Gabriela Drăgoi (born August 28, 1992, in Buzău, Romania) is a Romanian artistic gymnast. She is an Olympic bronze medalist and a European gold medalist with the team. Individually, she is a European bronze medalist on balance beam.

==Early gymnastics career==

Drăgoi began gymnastics at the age of four at CSS Buzău, training under Costică Cliniciu and 1976 Olympic silver medalist Gabriela Trușcă (now Gabriela Robu). In 2007, she placed fourth in the all-around at the 7th Lugano International Trophy and eighth all-around, sixth on vault, eighth on uneven bars and fourth on floor at the 27th International Junior Competition in Yokohama.

==Senior career==

===2008 and the Olympic Games===
Drăgoi's first major international competition was the 2008 European Championships, where she competed in the team finals after Cerasela Pătraşcu injured her foot during qualifications. Drăgoi helped the Romanian team win the gold medal by competing on vault (14.225) and uneven bars (14.600).

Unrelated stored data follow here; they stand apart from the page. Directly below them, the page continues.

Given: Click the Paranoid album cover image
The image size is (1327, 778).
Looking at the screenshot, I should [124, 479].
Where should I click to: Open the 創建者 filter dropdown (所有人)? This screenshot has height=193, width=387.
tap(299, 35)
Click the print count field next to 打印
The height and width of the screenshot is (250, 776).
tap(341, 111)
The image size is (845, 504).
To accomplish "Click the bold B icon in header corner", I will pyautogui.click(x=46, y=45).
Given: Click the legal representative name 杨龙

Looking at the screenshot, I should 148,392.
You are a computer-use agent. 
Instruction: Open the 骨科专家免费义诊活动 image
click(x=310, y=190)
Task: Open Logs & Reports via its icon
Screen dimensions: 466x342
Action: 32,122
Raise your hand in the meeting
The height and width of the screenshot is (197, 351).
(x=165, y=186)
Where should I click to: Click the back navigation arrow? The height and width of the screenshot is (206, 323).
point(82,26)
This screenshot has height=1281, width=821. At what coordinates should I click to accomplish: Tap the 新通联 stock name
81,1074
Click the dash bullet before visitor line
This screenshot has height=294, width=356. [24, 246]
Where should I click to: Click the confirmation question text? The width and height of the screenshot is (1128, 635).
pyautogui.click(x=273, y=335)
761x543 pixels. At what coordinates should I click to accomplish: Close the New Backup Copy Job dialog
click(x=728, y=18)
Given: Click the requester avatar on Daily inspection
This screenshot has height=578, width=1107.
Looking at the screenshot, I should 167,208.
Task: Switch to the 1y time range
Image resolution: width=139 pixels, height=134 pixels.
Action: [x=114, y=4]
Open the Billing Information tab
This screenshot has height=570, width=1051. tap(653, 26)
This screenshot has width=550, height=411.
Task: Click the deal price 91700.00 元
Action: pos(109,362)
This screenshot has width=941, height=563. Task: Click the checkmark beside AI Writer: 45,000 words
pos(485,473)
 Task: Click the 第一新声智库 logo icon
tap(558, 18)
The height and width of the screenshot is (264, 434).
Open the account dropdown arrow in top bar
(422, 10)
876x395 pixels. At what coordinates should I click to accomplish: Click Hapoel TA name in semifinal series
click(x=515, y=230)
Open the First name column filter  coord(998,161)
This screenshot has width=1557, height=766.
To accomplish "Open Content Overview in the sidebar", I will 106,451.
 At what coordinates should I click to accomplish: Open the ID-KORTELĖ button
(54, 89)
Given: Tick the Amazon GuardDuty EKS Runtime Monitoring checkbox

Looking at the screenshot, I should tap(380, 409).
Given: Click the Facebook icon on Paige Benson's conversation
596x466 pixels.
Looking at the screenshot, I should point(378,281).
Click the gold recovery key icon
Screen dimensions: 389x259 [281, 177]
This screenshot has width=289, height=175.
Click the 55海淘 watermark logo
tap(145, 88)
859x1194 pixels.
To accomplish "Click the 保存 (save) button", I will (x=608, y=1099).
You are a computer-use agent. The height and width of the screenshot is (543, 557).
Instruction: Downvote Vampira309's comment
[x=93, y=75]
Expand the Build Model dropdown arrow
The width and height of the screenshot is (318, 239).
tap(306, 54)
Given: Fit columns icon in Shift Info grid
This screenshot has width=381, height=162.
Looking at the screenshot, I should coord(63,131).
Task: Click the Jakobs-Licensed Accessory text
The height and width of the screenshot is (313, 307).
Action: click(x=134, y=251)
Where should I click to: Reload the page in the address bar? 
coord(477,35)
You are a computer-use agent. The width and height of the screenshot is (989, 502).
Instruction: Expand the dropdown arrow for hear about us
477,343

At the 2008 Romanian Nationals, Drăgoi placed first on beam, ahead of the more experienced Steliana Nistor. She also placed seventh in the all-around and sixth on vault, and was selected—along with Nistor, Sandra Izbaşa, Andreea Grigore, Andreea Acatrinei, and Anamaria Tămârjan—to be a member of the Romanian team at the 2008 Olympic Games.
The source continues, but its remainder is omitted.